The International Energy Agency said the war has produced the largest oil supply disruption in history, with March supply projected to fall by 8 million barrels a day, prompting the release of a record 400 million barrels from strategic reserves. Even so, the market remains tight enough that Goldman Sachs said Friday its average Brent forecast for March had now moved above $100 a barrel. That combination — physical disruption, emergency reserve releases, and persistent market anxiety — has become one of the clearest economic markers of how severe the crisis has become.

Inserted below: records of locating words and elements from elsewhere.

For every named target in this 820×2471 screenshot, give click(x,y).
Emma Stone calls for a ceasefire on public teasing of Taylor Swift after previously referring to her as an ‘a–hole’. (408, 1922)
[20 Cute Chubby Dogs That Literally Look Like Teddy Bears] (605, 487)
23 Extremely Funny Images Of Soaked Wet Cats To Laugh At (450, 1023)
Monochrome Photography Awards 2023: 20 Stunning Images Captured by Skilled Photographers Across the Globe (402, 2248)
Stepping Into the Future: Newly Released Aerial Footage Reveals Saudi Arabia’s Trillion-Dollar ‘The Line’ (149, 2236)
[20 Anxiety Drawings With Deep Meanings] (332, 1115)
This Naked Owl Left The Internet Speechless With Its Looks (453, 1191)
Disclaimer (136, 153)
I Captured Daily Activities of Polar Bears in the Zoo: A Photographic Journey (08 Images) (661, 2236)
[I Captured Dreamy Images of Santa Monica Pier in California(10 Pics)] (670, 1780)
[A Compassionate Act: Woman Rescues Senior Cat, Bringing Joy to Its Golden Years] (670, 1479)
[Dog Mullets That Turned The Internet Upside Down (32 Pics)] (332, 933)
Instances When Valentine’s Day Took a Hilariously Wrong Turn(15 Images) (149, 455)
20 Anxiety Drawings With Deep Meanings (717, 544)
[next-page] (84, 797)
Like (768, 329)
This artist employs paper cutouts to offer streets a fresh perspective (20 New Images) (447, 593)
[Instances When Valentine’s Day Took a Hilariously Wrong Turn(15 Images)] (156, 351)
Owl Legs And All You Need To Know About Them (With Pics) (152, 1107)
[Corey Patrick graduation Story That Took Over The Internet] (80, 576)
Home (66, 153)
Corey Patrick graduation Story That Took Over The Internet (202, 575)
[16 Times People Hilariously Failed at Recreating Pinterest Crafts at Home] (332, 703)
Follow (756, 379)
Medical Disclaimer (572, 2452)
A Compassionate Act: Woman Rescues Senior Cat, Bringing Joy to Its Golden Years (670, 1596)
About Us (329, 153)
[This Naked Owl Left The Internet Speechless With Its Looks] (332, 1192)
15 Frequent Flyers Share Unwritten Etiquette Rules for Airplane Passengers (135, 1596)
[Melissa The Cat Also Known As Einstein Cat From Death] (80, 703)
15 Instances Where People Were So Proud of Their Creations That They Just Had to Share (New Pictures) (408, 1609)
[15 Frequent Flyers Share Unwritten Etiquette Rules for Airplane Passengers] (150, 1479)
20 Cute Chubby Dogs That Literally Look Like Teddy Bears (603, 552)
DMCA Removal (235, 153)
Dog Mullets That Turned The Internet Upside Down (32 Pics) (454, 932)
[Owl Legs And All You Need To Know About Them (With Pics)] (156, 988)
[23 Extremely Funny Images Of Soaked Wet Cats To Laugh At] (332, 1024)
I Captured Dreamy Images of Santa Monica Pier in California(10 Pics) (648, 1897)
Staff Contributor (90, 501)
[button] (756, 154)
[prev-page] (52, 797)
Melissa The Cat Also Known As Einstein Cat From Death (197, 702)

At the same time, Washington has taken an extraordinary step on Russian oil: the United States has issued a 30-day waiver allowing purchases of certain sanctioned Russian oil at sea in an effort to ease the energy shock, while the Treasury Department’s Office of Foreign Assets Control confirmed on March 5 that it issued Russia-related General License 133 authorizing the delivery and sale of Russian-origin crude and petroleum products loaded on vessels as of March 5 to India. The move underscores how deeply the Iran war is now influencing global sanctions policy and energy security calculations.

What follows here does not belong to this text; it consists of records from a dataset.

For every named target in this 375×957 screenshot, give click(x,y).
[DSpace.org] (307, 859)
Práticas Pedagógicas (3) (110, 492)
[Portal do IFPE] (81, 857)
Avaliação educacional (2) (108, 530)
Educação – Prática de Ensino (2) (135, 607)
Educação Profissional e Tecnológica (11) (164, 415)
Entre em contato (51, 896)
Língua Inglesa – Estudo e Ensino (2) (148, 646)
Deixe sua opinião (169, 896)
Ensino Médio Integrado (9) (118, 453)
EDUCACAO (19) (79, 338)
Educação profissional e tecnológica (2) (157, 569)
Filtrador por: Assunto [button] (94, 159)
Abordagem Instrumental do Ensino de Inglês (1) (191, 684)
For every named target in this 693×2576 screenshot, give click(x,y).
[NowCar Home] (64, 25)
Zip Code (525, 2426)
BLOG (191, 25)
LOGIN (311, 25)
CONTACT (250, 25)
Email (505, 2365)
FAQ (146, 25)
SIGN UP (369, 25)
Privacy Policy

That policy shift also carries implications far beyond the Gulf. Reuters reported Friday that Ukraine is now pressing allies not to let the Iran war drain attention and military resources from Russia’s invasion, warning that Gulf states are burning through air-defense interceptors at a rate that outpaces what Ukraine received from the United States over several years. Reuters also reported that higher oil prices are bolstering Russia’s revenues just as Kyiv is trying to hold together outside support. In other words, while the war against Iran is its own crisis, it is also feeding Russia financially and complicating Ukraine’s battlefield and diplomatic position.
Meanwhile in Asia, Taiwan’s parliament on Friday authorized the government to sign roughly $9 billion in stalled U.S. arms deals amid continued concern about Chinese military pressure. AP separately reported that analysts are watching an unusual recent falloff in Chinese military flights around Taiwan with caution, rather than treating it as genuine de-escalation. That means the Iran war is unfolding against a wider backdrop of unresolved global confrontation, not in isolation.
Warnings about the danger of an even wider war have grown sharper. Cardinal Pietro Parolin, the Vatican’s top diplomat, said the U.S.-Israeli attacks on Iran were undermining international law and warned that if countries claimed a right to launch preventive war, “the entire world could risk going up in flames.”